Task statement.
With the pictures left out, restate every entry word for word.

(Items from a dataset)
BEGIN
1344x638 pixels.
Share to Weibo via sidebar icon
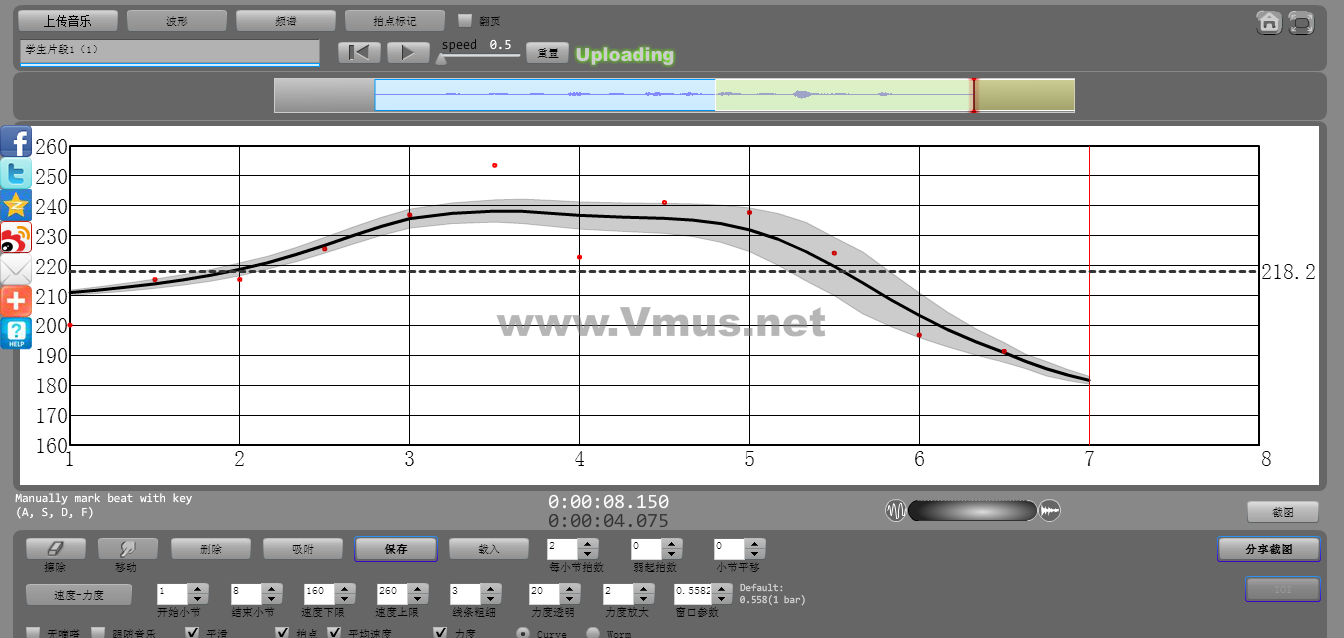tap(16, 237)
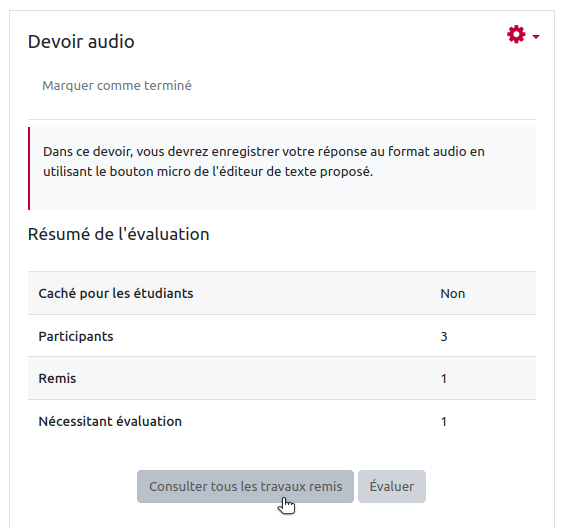Open Consulter tous les travaux remis
Image resolution: width=563 pixels, height=528 pixels.
tap(245, 486)
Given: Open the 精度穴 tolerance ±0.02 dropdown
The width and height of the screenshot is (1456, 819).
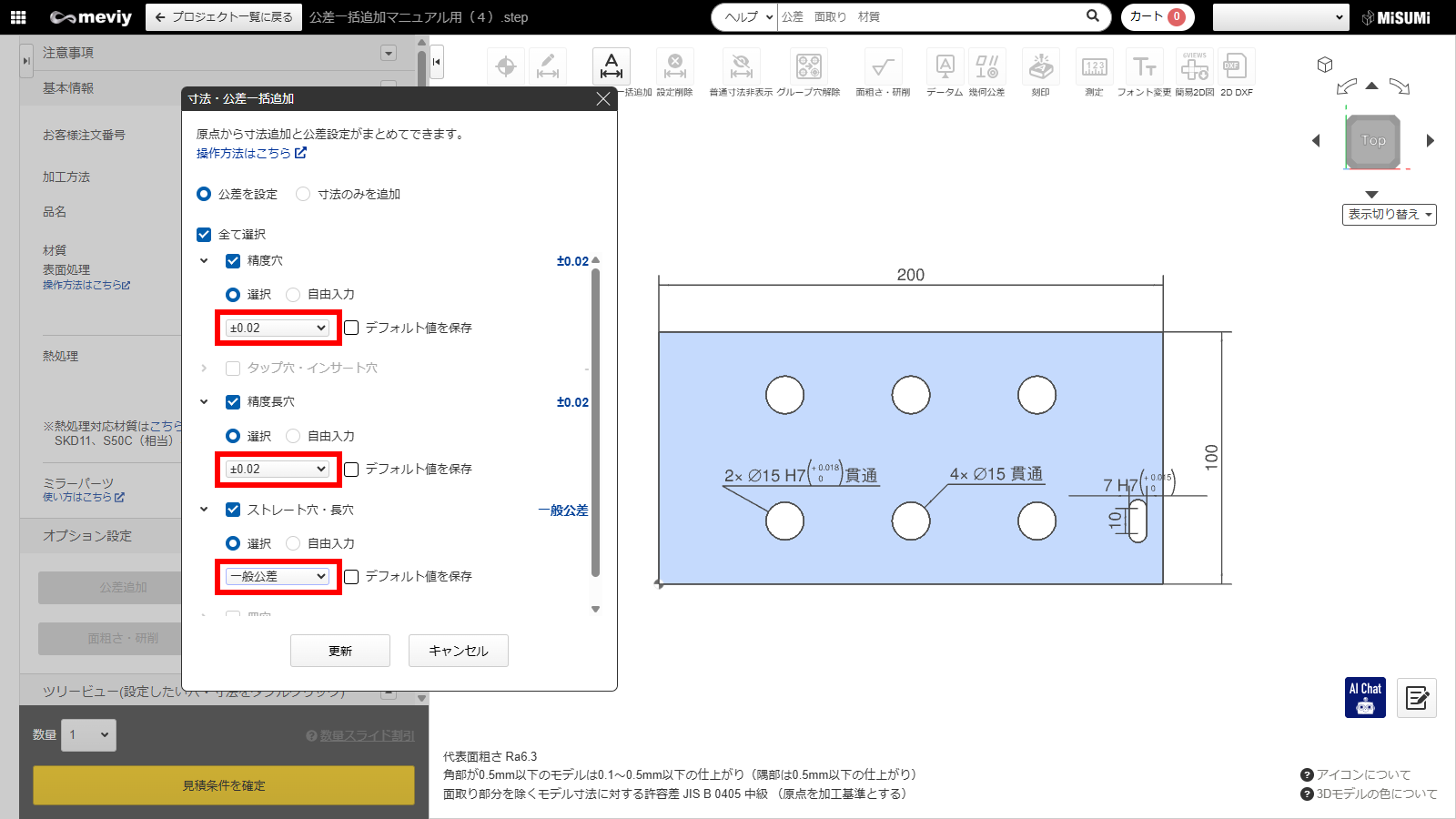Looking at the screenshot, I should click(278, 328).
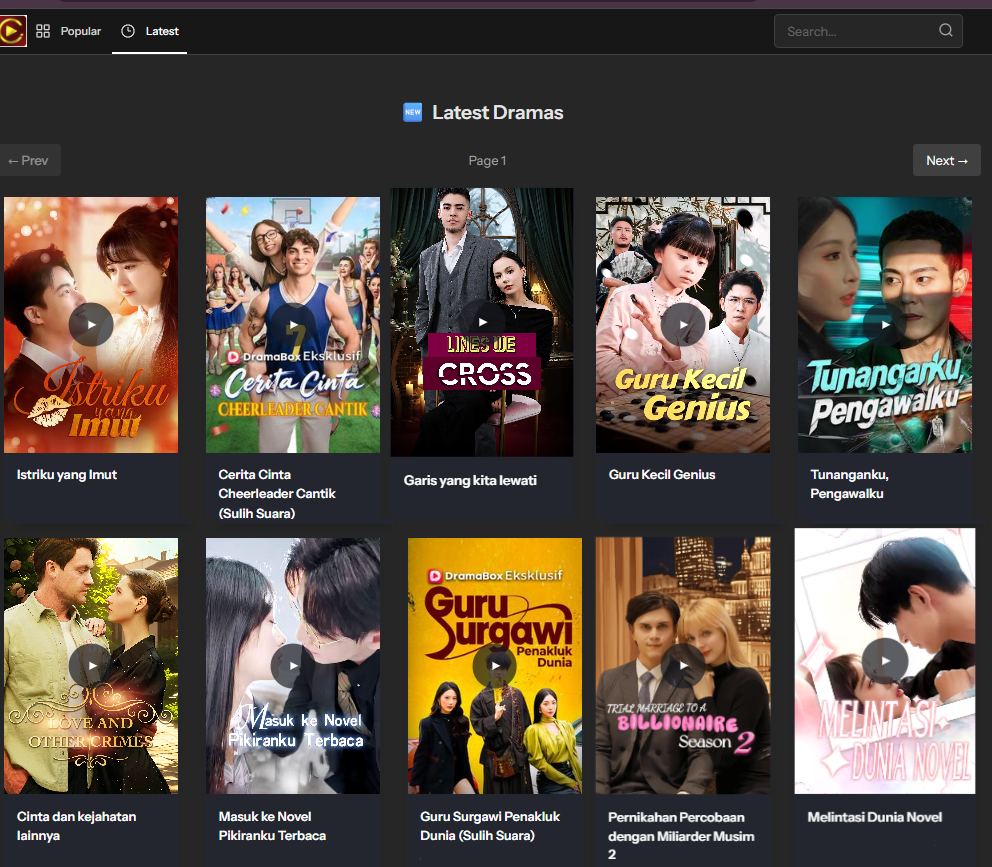The width and height of the screenshot is (992, 867).
Task: Play the Istriku yang Imut drama
Action: [91, 324]
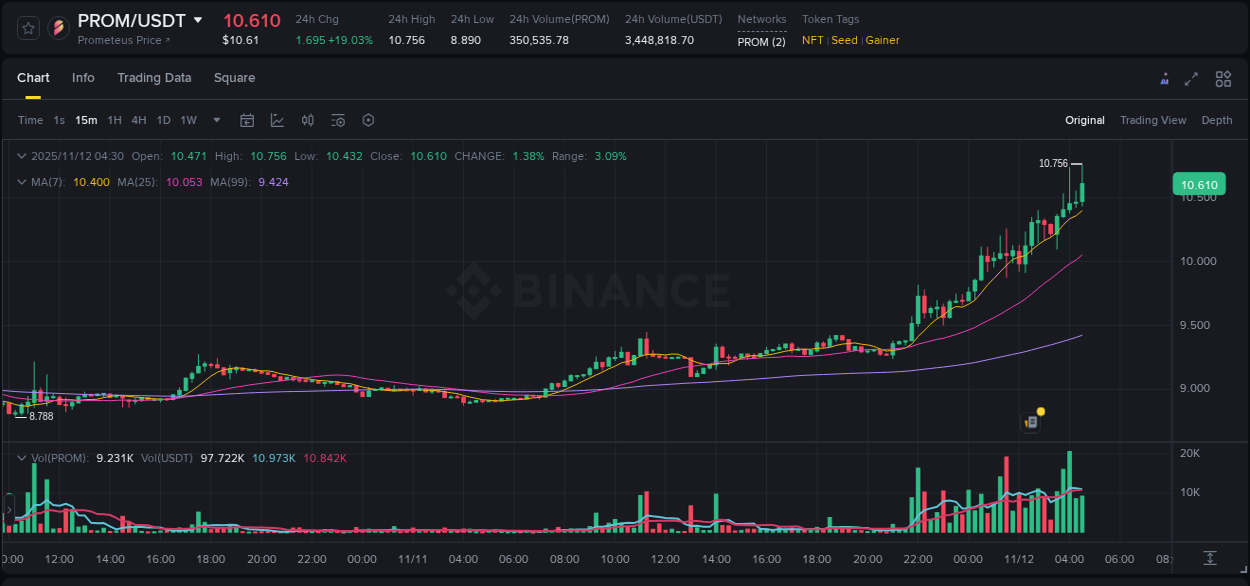1250x586 pixels.
Task: Open additional timeframes dropdown arrow
Action: pyautogui.click(x=215, y=120)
END
Result.
1344x638 pixels.
Share to Weibo via sidebar icon
tap(16, 237)
Open Consulter tous les travaux remis
Image resolution: width=563 pixels, height=528 pixels.
tap(245, 486)
Given: Open the 精度穴 tolerance ±0.02 dropdown
The width and height of the screenshot is (1456, 819).
Looking at the screenshot, I should click(278, 328).
The width and height of the screenshot is (992, 867).
Task: Play the Istriku yang Imut drama
Action: [91, 324]
1250x586 pixels.
Task: Open additional timeframes dropdown arrow
Action: pyautogui.click(x=215, y=120)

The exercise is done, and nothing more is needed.